Unlike the ICP-CL, the ICP-CC initially concluded an alliance with the Baath Party, joining the regime’s National Patriotic Front in 1973. Despite the bitter experience of the 1950s and 1960s, the ICP-CC’s leaders sacrificed what remained of the party’s credibility as an independent political force with their enthusiastic endorsement of the Baath’s “progressive” programme. But in the early 1980s the ICP-CC also fled to Kurdistan to launch an armed struggle against the Baathist regime, following another round of vicious purges and repression in the late 1970s.

Subsequent decades saw the ICP-CC, the ICP-CL and small groups that continually splintered from both becoming increasingly isolated from the party’s former base inside Iraq. The only area where Communist activists could operate openly was in Iraqi Kurdistan, and this entailed negotiating a tricky path between the competing Kurdish nationalist parties. When the US invasion and occupation of Iraq in 2003 brought the Baathist regime crashing down, the ICP-CC’s leaders threw their lot in with the occupying powers, following the path chosen by numerous other exiled opposition groups. The ICP, Ismael notes, “diluted its anti-capitalist rhetoric almost overnight. The outcome of this transformation was obvious: a seat on the governing council of Iraq and official political recognition for the party’s leadership by the occupation authorities. However, the cost for the party was astronomical and involved its being cut off from the movement against the occupation forces, as many of the individuals engaging in active resistance came to see the members of the governing council, including the ICP, as ‘collaborators’” (pp. 296–297).

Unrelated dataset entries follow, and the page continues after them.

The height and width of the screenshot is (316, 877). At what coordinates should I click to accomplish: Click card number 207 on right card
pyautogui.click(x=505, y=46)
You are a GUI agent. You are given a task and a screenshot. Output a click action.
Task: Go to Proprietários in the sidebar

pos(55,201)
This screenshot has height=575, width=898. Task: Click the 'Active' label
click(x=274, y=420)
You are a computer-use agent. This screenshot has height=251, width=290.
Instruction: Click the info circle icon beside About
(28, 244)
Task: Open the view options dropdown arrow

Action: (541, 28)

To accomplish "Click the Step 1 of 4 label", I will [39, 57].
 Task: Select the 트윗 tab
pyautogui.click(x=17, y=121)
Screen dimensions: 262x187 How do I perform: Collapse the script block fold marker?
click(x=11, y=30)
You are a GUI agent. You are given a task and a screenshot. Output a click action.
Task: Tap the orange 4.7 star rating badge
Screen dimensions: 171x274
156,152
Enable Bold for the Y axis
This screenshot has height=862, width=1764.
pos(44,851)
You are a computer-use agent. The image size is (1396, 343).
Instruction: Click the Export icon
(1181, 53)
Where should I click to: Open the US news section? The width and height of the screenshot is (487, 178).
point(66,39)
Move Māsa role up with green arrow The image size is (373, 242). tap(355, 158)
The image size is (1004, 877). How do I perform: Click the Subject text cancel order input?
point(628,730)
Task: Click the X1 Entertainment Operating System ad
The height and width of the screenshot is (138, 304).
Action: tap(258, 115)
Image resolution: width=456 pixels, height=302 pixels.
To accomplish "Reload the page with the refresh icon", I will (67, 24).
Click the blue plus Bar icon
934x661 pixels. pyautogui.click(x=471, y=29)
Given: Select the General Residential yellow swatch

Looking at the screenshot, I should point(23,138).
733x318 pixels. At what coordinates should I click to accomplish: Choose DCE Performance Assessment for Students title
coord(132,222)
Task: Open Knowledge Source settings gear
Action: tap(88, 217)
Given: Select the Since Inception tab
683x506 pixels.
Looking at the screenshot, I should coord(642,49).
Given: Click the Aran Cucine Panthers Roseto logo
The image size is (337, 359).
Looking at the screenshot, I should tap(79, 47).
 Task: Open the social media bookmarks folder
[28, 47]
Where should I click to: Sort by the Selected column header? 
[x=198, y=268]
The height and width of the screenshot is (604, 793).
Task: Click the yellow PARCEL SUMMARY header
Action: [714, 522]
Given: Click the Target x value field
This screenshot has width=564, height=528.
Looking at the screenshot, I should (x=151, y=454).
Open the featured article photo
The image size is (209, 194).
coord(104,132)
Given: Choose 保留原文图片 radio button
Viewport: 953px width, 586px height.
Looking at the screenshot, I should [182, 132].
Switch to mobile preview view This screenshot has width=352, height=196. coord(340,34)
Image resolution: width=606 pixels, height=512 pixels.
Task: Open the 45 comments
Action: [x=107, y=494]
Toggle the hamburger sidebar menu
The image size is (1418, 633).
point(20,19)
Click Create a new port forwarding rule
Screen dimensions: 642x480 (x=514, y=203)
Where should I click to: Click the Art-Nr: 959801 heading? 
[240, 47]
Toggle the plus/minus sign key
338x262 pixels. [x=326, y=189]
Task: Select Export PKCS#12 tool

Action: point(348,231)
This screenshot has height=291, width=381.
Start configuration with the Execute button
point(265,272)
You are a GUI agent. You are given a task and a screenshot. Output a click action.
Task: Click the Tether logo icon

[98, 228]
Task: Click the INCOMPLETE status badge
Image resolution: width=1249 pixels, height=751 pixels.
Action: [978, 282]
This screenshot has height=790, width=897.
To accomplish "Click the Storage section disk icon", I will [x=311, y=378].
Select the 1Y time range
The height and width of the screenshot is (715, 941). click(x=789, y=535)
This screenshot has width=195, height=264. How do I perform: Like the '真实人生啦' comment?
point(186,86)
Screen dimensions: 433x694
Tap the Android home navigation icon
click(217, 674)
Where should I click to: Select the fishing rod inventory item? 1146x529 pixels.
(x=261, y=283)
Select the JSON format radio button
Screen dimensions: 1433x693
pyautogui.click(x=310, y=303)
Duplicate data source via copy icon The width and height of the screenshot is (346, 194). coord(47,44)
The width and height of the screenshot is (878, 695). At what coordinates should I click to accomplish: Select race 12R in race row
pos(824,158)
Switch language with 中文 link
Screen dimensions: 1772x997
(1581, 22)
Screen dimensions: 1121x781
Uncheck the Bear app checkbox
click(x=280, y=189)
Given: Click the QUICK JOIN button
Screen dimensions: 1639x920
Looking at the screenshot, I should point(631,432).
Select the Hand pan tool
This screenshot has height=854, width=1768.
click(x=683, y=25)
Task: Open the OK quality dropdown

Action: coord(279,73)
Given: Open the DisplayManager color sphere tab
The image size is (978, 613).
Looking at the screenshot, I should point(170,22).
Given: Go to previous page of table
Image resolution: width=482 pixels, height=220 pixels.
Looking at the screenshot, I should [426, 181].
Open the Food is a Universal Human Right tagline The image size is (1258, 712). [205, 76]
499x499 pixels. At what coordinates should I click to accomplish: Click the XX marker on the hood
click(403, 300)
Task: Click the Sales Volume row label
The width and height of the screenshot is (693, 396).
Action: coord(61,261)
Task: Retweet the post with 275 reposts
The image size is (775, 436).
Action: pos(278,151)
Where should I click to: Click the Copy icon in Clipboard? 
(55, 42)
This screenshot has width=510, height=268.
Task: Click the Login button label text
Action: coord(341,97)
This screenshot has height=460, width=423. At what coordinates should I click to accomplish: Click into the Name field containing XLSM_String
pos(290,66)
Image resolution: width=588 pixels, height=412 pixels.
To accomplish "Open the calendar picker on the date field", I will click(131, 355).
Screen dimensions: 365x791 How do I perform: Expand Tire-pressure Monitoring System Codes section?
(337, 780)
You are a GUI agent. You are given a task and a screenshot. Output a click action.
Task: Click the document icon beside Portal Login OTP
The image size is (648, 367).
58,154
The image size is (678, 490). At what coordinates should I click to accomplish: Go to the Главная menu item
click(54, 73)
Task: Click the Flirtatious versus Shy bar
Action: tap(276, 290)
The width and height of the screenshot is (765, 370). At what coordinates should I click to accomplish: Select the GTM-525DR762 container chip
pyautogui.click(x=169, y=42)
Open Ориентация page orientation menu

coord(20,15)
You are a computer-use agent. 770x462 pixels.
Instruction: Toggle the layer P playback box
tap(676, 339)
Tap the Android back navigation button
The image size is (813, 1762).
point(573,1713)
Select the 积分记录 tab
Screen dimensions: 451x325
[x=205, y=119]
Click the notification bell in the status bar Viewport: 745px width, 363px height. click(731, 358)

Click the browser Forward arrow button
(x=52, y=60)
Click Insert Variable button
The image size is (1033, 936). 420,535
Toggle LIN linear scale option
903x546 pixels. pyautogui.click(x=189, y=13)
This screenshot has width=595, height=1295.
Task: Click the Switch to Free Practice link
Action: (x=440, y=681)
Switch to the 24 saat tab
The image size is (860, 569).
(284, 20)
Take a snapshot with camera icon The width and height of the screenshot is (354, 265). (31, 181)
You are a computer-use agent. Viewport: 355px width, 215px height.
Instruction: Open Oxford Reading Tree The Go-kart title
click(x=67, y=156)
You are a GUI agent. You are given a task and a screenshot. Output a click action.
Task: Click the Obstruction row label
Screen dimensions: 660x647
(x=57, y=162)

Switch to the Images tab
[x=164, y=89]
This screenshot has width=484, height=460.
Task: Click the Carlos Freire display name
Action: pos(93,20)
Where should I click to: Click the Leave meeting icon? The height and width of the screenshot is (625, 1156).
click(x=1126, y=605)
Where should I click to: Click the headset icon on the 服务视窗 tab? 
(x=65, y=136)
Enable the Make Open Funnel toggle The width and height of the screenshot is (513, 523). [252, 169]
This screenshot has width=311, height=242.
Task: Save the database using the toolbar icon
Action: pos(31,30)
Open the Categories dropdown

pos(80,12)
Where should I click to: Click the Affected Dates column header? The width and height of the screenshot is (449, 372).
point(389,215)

Despite the weight of the ICP’s tragic history, Ismael ends his account on a note of hope, arguing that the party’s lasting legacy lies in its enrichment of Iraqi political thought through the politicisation of issues such as poverty and social injustice. The ICP’s anti-imperialism has not been completely erased either, as this tradition still inspires networks of Iraqi activists such as Iraqi Democrats Against the Occupation.